Authors: Moriah Jovan

Tags: #Fiction, #Romance, #love, #Drama, #Murder, #Spirituality, #Family Saga, #Marriage, #wealth, #money, #guns, #Adult, #Sexuality, #Religion, #Family, #Faith, #Sex, #injustice, #attorneys, #vigilanteism, #Revenge, #justice, #Romantic, #Art, #hamlet, #kansas city, #missouri, #Epic, #Finance, #Wall Street, #Novel

The Proviso (20 page)

She just wanted to be alone for a while with no one
jabbering in her ears, making demands, lecturing her on propriety,
threatening her life and livelihood and grades, or shaming her for
a heinous breach of trust.

She knew Bryce’s office address: downtown, in a
prestigious skyscraper convenient to the Jackson County Courthouse.
She still had no idea what to do with that information or if she’d
do anything at all.

“Boy, you just don’t know a good thing when it steps
right in front of you, do you?”

“Go away,” she muttered. “Don’t you have fathers and
fiancées to avenge, women to marry, and children to sire?”

“You’re a hot mess.

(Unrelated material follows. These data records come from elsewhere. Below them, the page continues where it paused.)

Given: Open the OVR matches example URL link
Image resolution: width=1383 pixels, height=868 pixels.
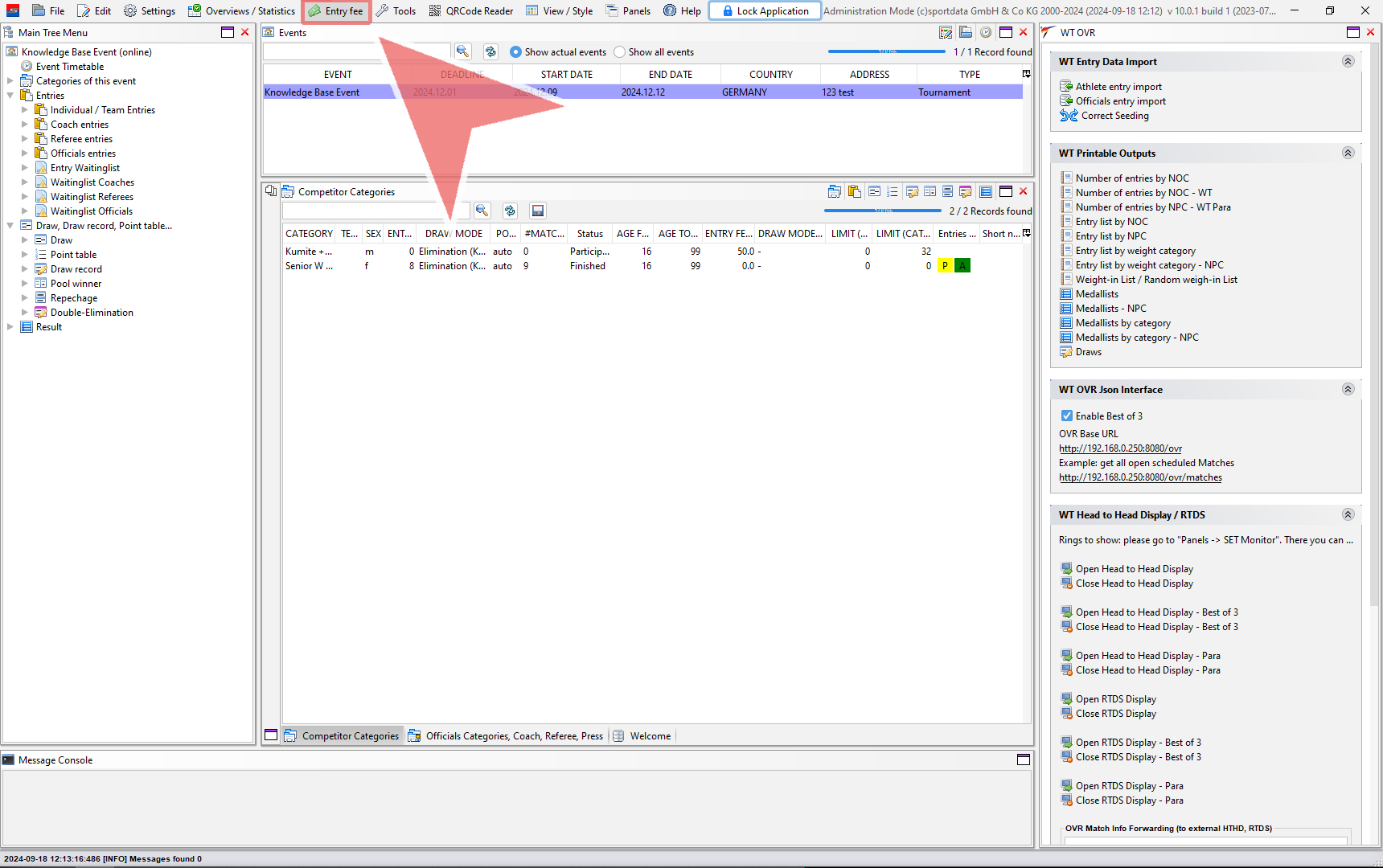Looking at the screenshot, I should point(1139,477).
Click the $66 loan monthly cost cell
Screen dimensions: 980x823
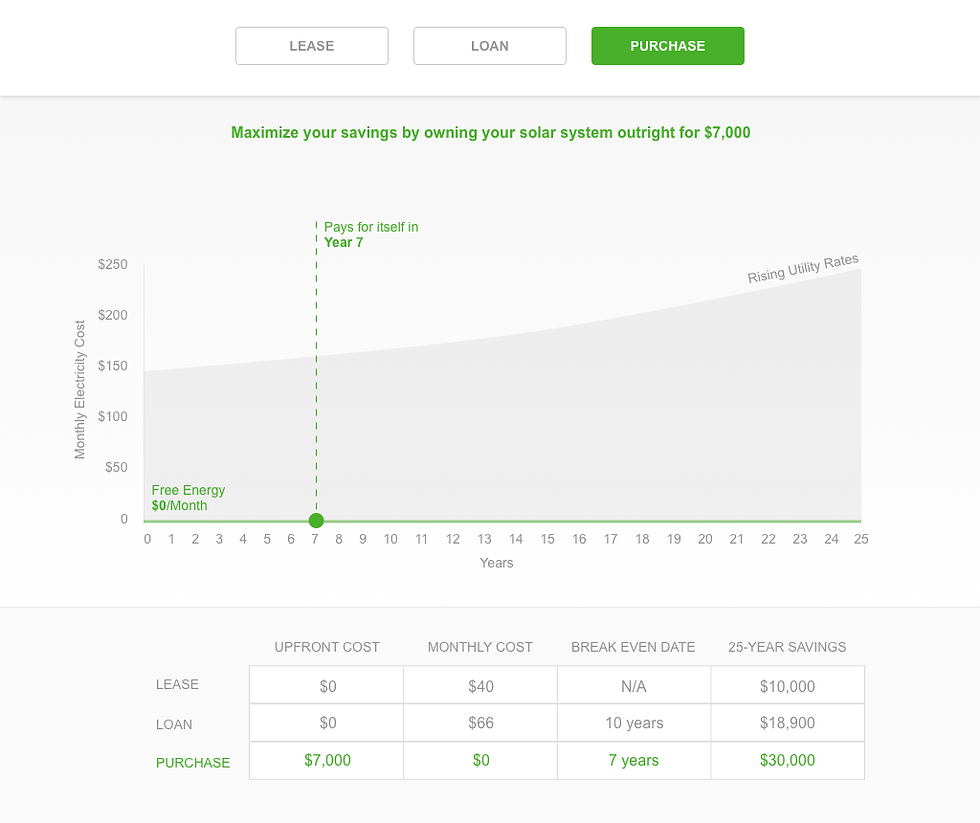pos(480,723)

Move over.”

She did and he climbed up onto the table beside
her.

He leaned in to kiss her and she leaned away from
him. “No more. I’m done with this.”

“Done with what?”

“Done with you.”

Knox said nothing and she dared not look at him. He
could tease her out of her funk now, but it would come back the
next day anyway. She was worn out and overwhelmed and very
unhappy.

“I’m done with this semi-incestuous relationship.
Done with the Shakespearean tragedy that is your life. Knox, I have
no stake in OKH, but because of it, everything I had has been taken
away from me except my life and that’s only because I got lucky.
Twice. I’m tired. I want— No, I
need
a resolution.”

He handed her a bottle of cold water, which she
took. “I’m sorry,” he said.

“I know,” she replied with a sigh. “Me too.”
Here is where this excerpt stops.